_Exercise prompt_.
Rewrite the items below as a numbered list, from their first line through the line with "(x=813, y=95)". Skip any blank lines, and leave the pictures out.

_Data for this exercise_.
** BEGIN **

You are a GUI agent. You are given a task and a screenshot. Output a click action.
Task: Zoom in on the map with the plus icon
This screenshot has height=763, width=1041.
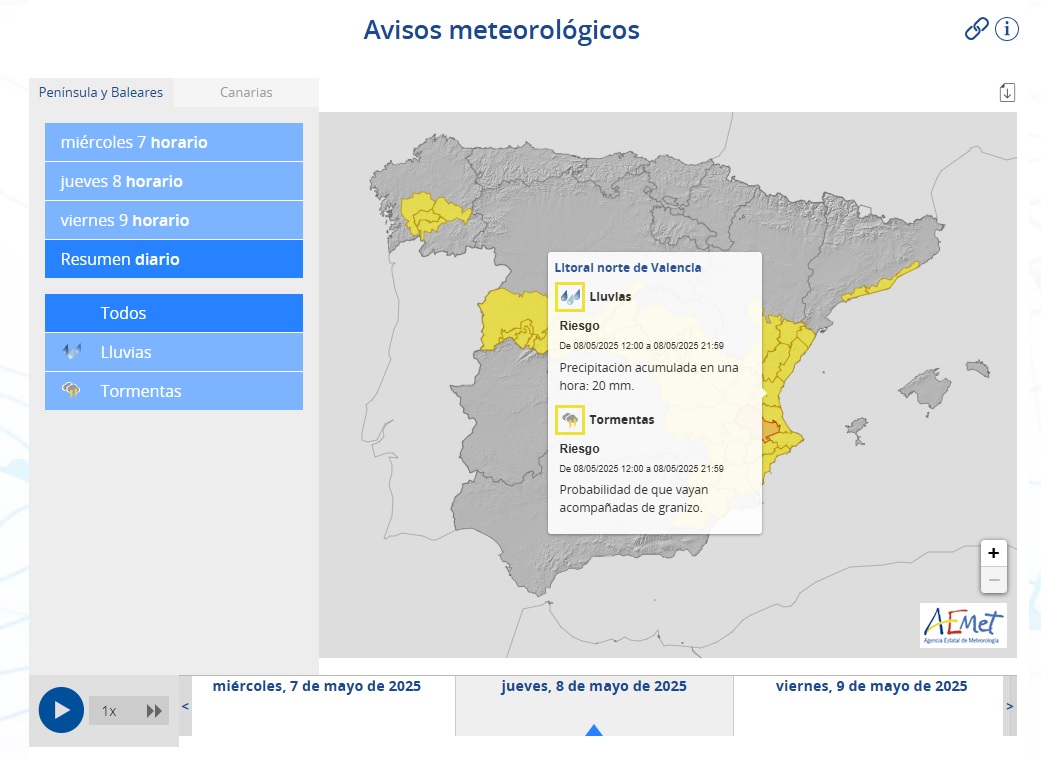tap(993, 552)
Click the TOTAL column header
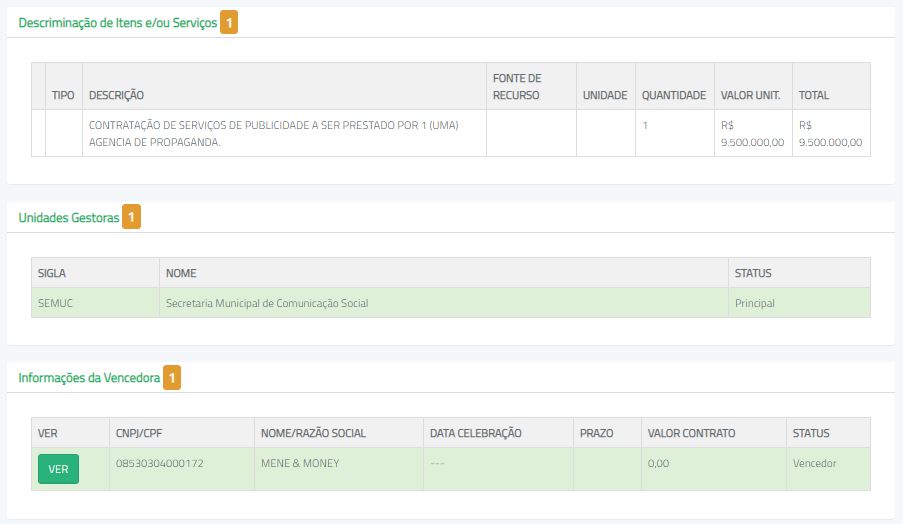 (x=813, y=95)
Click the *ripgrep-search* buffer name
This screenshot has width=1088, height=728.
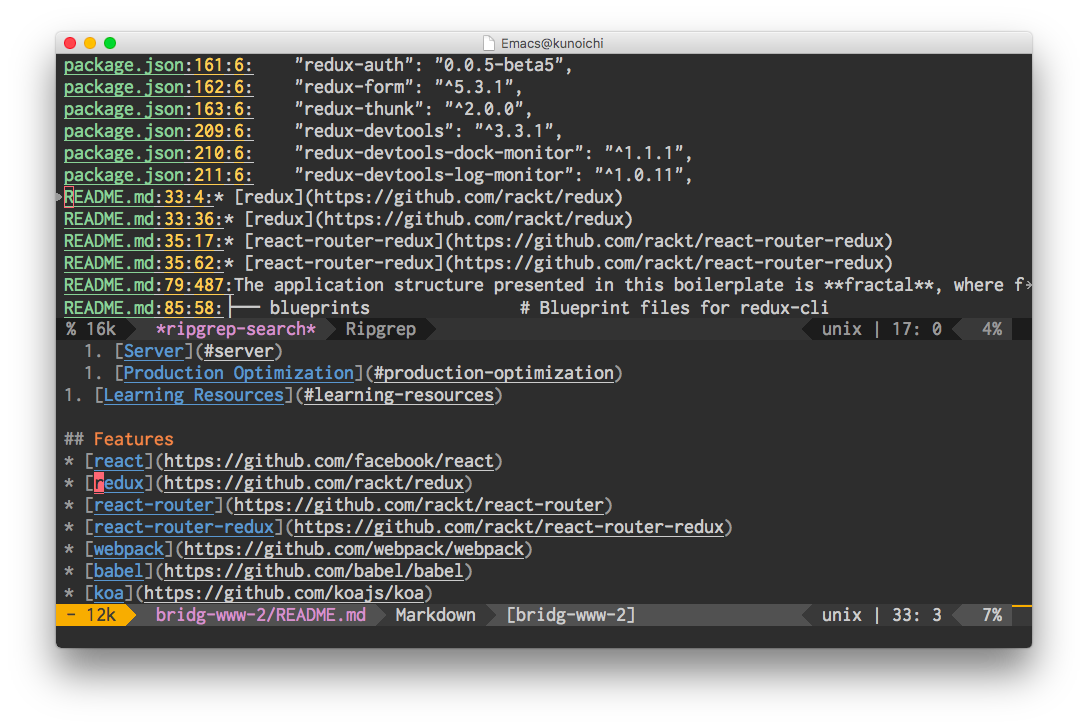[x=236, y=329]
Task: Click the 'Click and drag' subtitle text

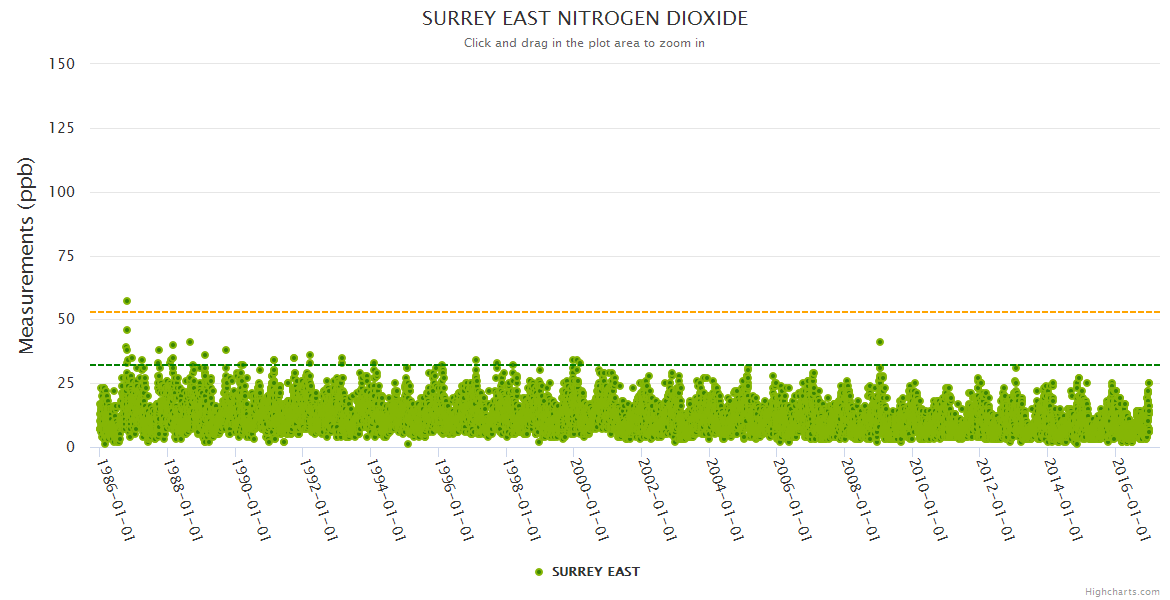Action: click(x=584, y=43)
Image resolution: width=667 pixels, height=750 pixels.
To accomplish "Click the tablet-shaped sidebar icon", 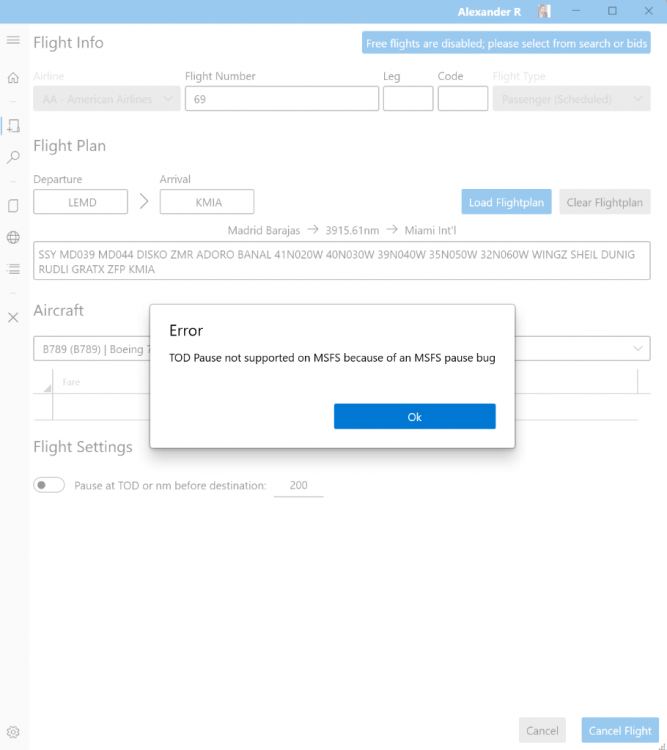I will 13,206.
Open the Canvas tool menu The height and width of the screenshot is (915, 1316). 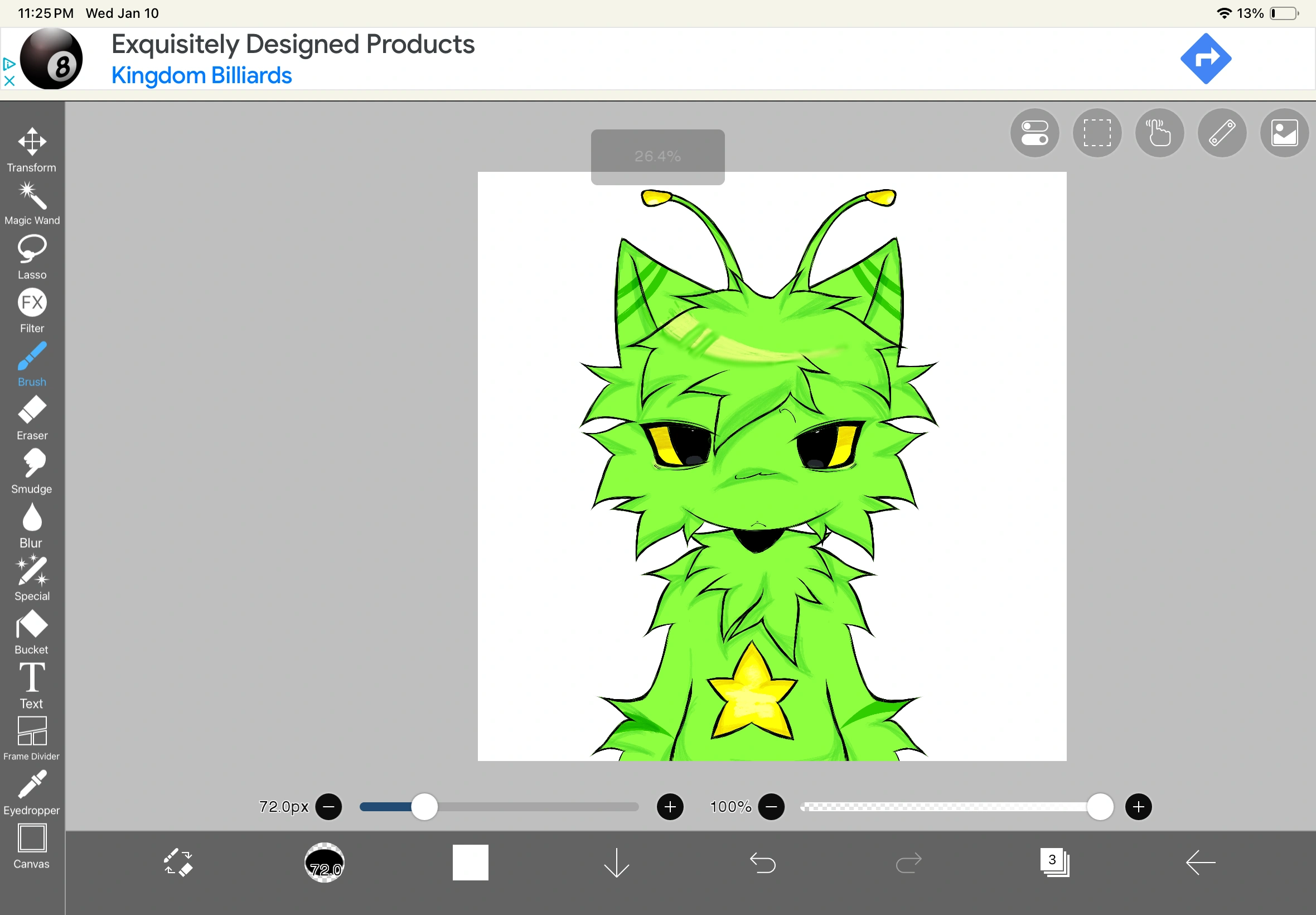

** END **

_The solution_.
1. You are a GUI agent. You are given a task and a screenshot. Output a click action.
2. Task: Zoom in on the map with the plus icon
3. This screenshot has height=763, width=1041.
4. tap(993, 552)
5. Click the TOTAL column header
6.  (x=813, y=95)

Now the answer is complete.